LISTED RECORDS:
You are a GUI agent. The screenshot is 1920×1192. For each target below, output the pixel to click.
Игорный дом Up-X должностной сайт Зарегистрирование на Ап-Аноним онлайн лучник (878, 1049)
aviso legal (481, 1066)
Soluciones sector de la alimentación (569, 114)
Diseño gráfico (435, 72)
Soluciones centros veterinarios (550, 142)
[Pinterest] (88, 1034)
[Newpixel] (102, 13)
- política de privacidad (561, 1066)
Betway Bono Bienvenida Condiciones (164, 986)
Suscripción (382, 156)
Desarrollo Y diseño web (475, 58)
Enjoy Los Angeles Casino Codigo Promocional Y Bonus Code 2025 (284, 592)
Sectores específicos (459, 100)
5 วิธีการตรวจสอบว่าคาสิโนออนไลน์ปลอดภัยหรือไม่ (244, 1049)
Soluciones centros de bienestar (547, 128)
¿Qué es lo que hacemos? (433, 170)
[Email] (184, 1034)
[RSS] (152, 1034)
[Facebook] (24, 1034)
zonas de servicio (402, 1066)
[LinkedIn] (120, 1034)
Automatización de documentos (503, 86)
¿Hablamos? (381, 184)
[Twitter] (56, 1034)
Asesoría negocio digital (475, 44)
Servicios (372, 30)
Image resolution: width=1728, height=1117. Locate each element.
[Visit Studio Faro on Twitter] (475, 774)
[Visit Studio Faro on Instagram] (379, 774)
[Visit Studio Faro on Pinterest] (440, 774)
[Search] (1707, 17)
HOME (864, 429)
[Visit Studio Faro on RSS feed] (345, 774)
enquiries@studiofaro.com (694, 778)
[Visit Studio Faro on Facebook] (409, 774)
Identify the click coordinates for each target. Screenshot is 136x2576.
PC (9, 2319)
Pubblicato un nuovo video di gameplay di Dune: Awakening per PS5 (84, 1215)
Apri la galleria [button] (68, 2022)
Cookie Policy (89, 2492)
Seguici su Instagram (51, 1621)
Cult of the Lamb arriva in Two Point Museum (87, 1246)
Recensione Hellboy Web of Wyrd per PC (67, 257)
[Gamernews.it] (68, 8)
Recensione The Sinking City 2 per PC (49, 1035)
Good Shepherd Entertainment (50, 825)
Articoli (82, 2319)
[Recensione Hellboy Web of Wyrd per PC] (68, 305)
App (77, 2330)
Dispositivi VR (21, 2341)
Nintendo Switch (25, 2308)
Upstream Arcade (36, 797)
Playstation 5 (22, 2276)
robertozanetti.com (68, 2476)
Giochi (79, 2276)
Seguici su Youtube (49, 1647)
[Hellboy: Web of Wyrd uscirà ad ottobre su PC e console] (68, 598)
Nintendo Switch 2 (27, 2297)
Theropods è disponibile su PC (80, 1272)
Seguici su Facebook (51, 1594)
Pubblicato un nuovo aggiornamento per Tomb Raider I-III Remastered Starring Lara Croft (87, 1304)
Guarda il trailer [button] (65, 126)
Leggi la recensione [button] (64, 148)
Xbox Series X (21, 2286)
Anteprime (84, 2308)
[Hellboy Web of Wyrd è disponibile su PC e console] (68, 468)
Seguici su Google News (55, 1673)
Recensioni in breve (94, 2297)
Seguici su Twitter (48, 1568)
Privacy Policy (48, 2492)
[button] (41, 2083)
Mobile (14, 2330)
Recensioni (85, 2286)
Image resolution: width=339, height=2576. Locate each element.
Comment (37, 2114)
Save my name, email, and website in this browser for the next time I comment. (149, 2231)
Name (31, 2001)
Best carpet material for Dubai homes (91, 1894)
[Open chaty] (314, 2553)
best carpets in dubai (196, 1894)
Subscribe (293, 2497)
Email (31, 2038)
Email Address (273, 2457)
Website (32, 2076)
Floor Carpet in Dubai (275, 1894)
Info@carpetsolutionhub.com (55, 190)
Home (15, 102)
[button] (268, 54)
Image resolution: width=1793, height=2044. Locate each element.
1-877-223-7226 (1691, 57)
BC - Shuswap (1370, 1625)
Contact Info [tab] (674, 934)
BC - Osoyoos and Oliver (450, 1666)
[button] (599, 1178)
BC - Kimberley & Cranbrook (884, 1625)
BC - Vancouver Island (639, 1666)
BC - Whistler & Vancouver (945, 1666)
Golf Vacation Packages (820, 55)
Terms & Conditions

YOUR GOAL: Give back exactly the lines above, from the line containing "zonas de servicio (402, 1066)" through the line containing "PC (9, 2319)", with both end lines and nothing more.

WRITTEN ANSWER:
zonas de servicio (402, 1066)
[LinkedIn] (120, 1034)
Automatización de documentos (503, 86)
¿Hablamos? (381, 184)
[Twitter] (56, 1034)
Asesoría negocio digital (475, 44)
Servicios (372, 30)
Image resolution: width=1728, height=1117. Locate each element.
[Visit Studio Faro on Twitter] (475, 774)
[Visit Studio Faro on Instagram] (379, 774)
[Visit Studio Faro on Pinterest] (440, 774)
[Search] (1707, 17)
HOME (864, 429)
[Visit Studio Faro on RSS feed] (345, 774)
enquiries@studiofaro.com (694, 778)
[Visit Studio Faro on Facebook] (409, 774)
Identify the click coordinates for each target. Screenshot is 136x2576.
PC (9, 2319)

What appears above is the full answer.